Sapienza civile e accorgimento politico mostrò Venezia fin dal principio a Treviso..
di Paolo Zambon
Sapienza civile e accorgimento politico mostrò veramente Venezia fin dal principio del suo dominio di Terraferma, lasciando alle città l’autonomia amministrativa, non facendo per il governo di esse alcuna deliberazione speciale, riconoscendo e rispettando i loro privilegii, e sol serbando per se – e non era poco davvero – la direzione generale della politica esterna ed interna.
A Treviso, un unico rappresentante aveva la Repubblica per le cose civili e per le militari, il Podestà e Capitano, come aveva in tutti i luoghi minori ; e autorità anche maggiore, che nelle altre città del suo dominio, esercitò sempre nella nostra, per l’umile fedeltà che i trevigiani serbarono sempre alla natural signoria de’ magnifici e potenti veneziani, e per i continui rapporti e le frequenti parentele che la vicinanza favorì.
Allato al rettore veneziano, fu conservato il Consiglio, e il principal magistrato cittadino dei Provvisori, i quali corrispondevano agli antichi Anziani .
Di vivere contenti sotto la Veneta Repubblica avevano ragione i trevigiani — secondo il Bonifaccio — perchè essa aveva in Treviso regolato tre cose, che a perfetto principe sono necessarie: Pietà Giustizia e Milizia . Certo è, che con geloso amore vigilò Venezia sulla suddita città vicina, e che con generose cure se la tenne avvinta, pur in quel secolo di guerre di carestie e di pestilenze.

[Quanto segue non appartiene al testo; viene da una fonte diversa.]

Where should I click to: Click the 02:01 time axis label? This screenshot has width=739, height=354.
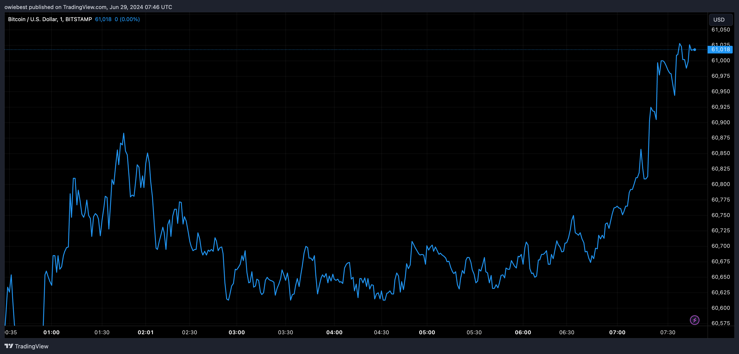pos(145,332)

Ben le commetteva ostilità contro i suoi nemici, e la gravava delle spese e dei servizi di guerra; ben le ingiungeva di accogliere sfarzosamente i principi amici che passando si soffermavano; ma pur ne zelava la sicurezza e l’igiene e l’incolumità facendo ricoprir in tegole i coperti di paglia de’ suoi borghi, provvedendo perchè si selciassero le piazze e le strade a rendere più salubre l’aria, fornendo grano nelle più terribili distrette e soccorsi ne’ contagi ; ma mostravasi disposta a darle miglior parte nel reggimento del territorio con Vicariati commessi a’ cittadini, se le insidie e le discordie intestine non avessero attraversato il disegno.
Anche de’ costumi si mostrò vigile tutrice, estendendo alla città soggetta le provvide leggi emanate a tal fine nella Dominante, e corroborando della propria autorità le disposizioni speciali del Magistrato trevigiano. Perchè, nei periodi di pace e di prosperità, rifioriva l’eleganza, e per l’eleganza il lusso, e col lusso la mollezza nei “gioiosi trevigiani” e nelle lor “donne cavalcaresche” . Diventava già proverbiale la “lascivia nostra Tarvisina !“
Onde i Provvisori dovettero porre severissimi freni al lusso de’ divertimenti lascivi, « prò bono, honore et utilitate totius Universitatis et Populi Tarvisini, ad obviandum et extirpandum indemnitatem et lascivum morem, et observantiam portamentorum, et vestimentorum hactenus factorum et portatorum tam per mares quam per foeminas eiusdem Civitatis Tarvisii …”
(Augusto Serena, “La Cultura Umanistica a Treviso nel Secolo Decimoquinto”, Venezia – Tipografia-Libreria Emiliana, 1912).